**MATERIAL FOR THIS EXERCISE**.
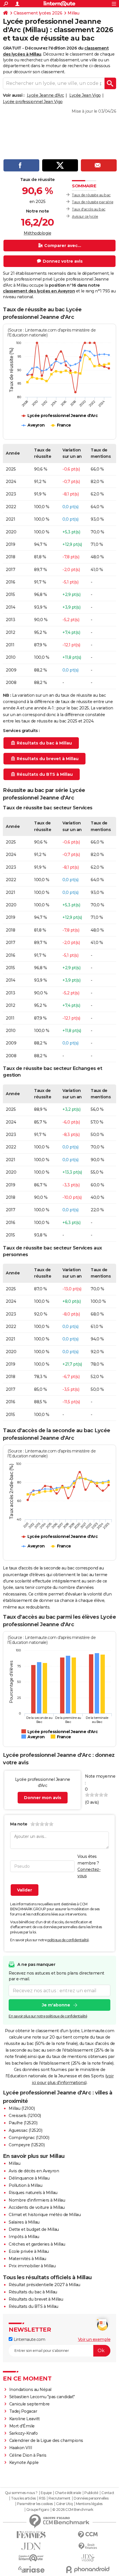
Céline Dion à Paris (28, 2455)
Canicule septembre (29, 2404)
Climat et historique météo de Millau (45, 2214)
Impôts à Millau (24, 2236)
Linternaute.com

**THE TASK**. Starting at the line that contains "Canicule septembre (29, 2404)", transcribe every line through the last line of the entries above, exactly, and nothing else.

**ANSWER TO THIS EXERCISE**.
Canicule septembre (29, 2404)
Climat et historique météo de Millau (45, 2214)
Impôts à Millau (24, 2236)
Linternaute.com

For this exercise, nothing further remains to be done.